Diabetes affects close to 5 million people in the UK, a number that is likely to increase in the next decade due to an increasing rate of obesity. People with diabetes are unable to regulate their blood sugar levels, which are normally controlled by the hormone insulin. High blood glucose as a result of decreased uptake into cells can result in serious medical complication, including blindness, strokes, and necrosis of limbs. Insulin is produced in the pancreas, and induces cells of the body, primarily muscle cells, to take up glucose and re-balance sugar levels following meals. However, in people developing type-2 diabetes, skeletal muscle no longer responds properly to insulin - a condition known as insulin resistance. While diabetes can be treated with insulin injections, in type-2 diabetes, the most common form of diabetes, insulin resistance renders this therapy ineffective over time. Therefore, a more thorough understanding of the molecular pathways involved in insulin resistance would greatly facilitate the development of new treatments of diabetes.

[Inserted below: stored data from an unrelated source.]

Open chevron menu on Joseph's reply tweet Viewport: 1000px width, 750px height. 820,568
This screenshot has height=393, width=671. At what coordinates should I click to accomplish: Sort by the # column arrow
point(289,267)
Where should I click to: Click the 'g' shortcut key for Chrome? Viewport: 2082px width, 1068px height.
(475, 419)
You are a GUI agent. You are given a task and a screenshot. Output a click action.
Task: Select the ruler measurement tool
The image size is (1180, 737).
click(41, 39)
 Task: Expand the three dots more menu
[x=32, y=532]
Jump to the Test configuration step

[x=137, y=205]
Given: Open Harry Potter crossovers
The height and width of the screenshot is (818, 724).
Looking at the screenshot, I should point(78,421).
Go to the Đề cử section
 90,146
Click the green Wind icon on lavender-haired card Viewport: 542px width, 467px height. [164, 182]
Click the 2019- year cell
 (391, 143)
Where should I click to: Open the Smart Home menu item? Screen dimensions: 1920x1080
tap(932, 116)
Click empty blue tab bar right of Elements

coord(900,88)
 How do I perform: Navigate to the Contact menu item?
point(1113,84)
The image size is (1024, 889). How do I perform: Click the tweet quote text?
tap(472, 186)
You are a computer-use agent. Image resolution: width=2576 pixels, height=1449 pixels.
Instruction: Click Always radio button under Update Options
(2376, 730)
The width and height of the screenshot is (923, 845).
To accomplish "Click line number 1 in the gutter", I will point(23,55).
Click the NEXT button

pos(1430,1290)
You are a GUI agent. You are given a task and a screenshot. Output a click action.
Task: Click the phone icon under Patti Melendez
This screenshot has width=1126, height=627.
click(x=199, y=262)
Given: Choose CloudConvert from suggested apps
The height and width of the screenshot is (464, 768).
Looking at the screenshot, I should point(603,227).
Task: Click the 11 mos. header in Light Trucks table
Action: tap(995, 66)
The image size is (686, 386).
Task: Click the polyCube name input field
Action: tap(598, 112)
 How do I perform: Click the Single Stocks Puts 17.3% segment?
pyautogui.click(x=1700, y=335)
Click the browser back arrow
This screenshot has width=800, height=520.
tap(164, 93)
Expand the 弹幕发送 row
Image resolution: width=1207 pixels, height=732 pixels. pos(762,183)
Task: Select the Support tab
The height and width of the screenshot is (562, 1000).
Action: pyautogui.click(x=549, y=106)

Culturing human cells in a dish provides an ideal platform for finding new drugs, as this avoids issues with species differences, ethical considerations and high costs associated with experimental animals. Cultured skeletal myofibers would be an ideal for studying glucose metabolism, because this tissue is responsible for ca. 80-90% of glucose uptake following meals. However, to date, their use in diabetes modelling has been hampered by the fact that they are contractile, and detach quickly from rigid plastic surfaces in conventional cell culture. In addition, myofibers require innervation by nerve cells called motor neurons to mature into the equivalent of adult human muscle. Researchers have used fat cells to model diabetes instead, but these cells differ in how they control glucose uptake, in particular with regards to cellular trafficking of the glucose transporter GLUT4, a key factor in the regulation of blood sugar by insulin.

Here, we propose to fill this technological gap in diabetes research by adapting a 3D-coculture system developed by members of our team for neuromuscular disease studies to investigate insulin responses in muscle. The culture system combines motor neurons and myofibers derived from human induced pluripotent stem cell (hiPSCs) into a multi-well device suitable for high content imaging, a technology commonly used for drug screens. In the devices, muscle fibres are stabilized by a scaffold of aligned elastic nanofibers, which guide uniform growth of myofibers and prevent collapse. We will equip culture wells with nanofiber-based glucose biosensors to directly measure changes in glucose levels. We will incorporate genetic probes to aid the analysis: Motor neurons will be genetically engineered such that their activity can be controlled by light. Myofibers will carry a fusion gene of GLUT4 and red fluorescent protein, which will allow us to track the movement of GLUT4 in live cells in response to insulin and/or exercise.

Our proposal combines microdevice manufacturing, hiPSC-derivation of tissue, and analysis of metabolic pathways into a new neuromuscular culture model of diabetes. By the end of the project, we will have established the neuron/myofiber co-culture system, shown that innervated skeletal muscle myofibers take up glucose and mimic insulin responses, and recapitulate the failure of these processes in diabetes. We will have carried out a proof-of-principle screen with potential pharmacological treatments to show the suitability of the system for future drug discovery.